You are working on a machine learning project where you have collected data about customers, including their age, income, and purchase behavior. However, some rows have missing values for the purchase behavior column. Your task is to handle the missing data by dropping the rows with missing purchase behavior values.

In [None]:
import pandas as pd

# Define the DataFrame
df = pd.DataFrame({
    'Age': [32, 28, 45, 35],
    'Income': [50000, 60000, 75000, 80000],
    'Purchase': [1, None, 0, None]
})

# TODO: Drop rows with missing purchase feature values. Use the dropna() method

# Display the updated DataFrame
print(df)

# What are the advantages and limitations of such approach?

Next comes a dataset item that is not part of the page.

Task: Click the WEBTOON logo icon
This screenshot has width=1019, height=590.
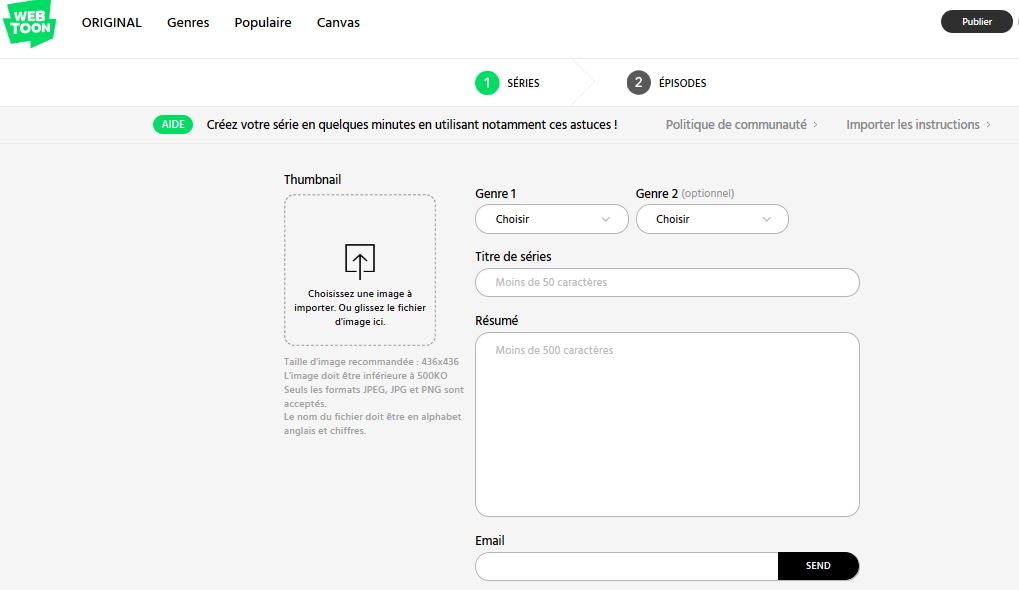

### Exercise 2: Handling Missing Data - Imputing with Mean Value

You are analyzing a dataset of student performance in various subjects. However, some scores are missing, represented as `NaN`. Your task is to handle the missing data by imputing the missing scores with the mean score of the available scores for each subject.

In [None]:
import pandas as pd
import numpy as np

# Define the DataFrame
df = pd.DataFrame({
    'Subject': ['Math', 'Science', 'English', 'Math', 'History']*6,
    'Score': [80, 90, np.nan, 70, np.nan, 95]*5
})

# TODO: Calculate the mean score for each subject

# TODO: Impute missing scores with the mean score for each subject. Use the transform() method and a lambda expression

# Display the updated DataFrame
print(df)

# What are the advantages and limitations of such approach?

## Merging DataFrames

### Exercise 3: Merging options

In this exercise, you will work with two DataFrames containing information about authors and their citation counts. Your task is to merge the DataFrames based on the "Author" column and explore different merge types (left, right, inner, and outer) to understand the relationship between authors and their citation counts.

In [None]:
# Define the first DataFrame with paper titles and authors' names
df1 = pd.DataFrame({
    'Paper Title': ['AI in Healthcare', 'Machine Learning Algorithms', 'Natural Language Processing'],
    'Author': ['Youssef Saeed', 'Fatima Ali', 'Ahmed Hassan']
})

# Define the second DataFrame with paper titles and citation counts
df2 = pd.DataFrame({
    'Paper Title': ['AI in Healthcare', 'Machine Learning Algorithms', 'Deep Learning for Image Recognition'],
    'Citations': [50, 100, 75]
})

# TODO: Perform left merge. Use merge() method

# Print result
print("\nLeft Merge:")
print(left_merge)

# TODO: Perform right merge. Use merge() method

# Print result
print("\nRight Merge:")
print(right_merge)

# TODO: Perform inner merge. Use merge() method

# Print result
print("\nInner Merge:")
print(inner_merge)

# TODO: Perform outer merge. Use merge() method

# Print result
print("\nOuter Merge:")
print(outer_merge)

## Concatenating DataFrames

### Exercise 4: Concatenate DataFrames horizontally and vertically

You have two DataFrames containing information about authors and their publications in the field of artificial intelligence. Your task is to concatenate these DataFrames horizontally and vertically to combine the data. Display the concatenated DataFrame.

In [None]:
# Define AI-papers data
df_papers_1 = pd.DataFrame({
    'Author': ['Saud Al-Mutairi', 'Aisha Al-Harbi', 'Fahad Al-Dosari'],
    'Publication': ['AI Review', 'AI Journal', 'AI Insights']
})

# Define additional AI-papers data
df_papers_2 = pd.DataFrame({
    'Author': ['Nora Al-Subai', 'Abdulaziz Al-Sulaiman', 'Hala Al-Mutlaq'],
    'Publication': ['AI Trends', 'AI Today', 'AI Innovations']
})

# TODO: Concatenate horizontally. Use concat() method

# TODO: Concatenate vertically. Use concat() method

# TODO: Display the concatenated DataFrames

## Reshaping and Transforming Data

### Exercise 5: More practice with Pandas

You are given a DataFrame containing sales data for an AI company. The DataFrame has the following columns: "Month", "Product", "Region", "Revenue".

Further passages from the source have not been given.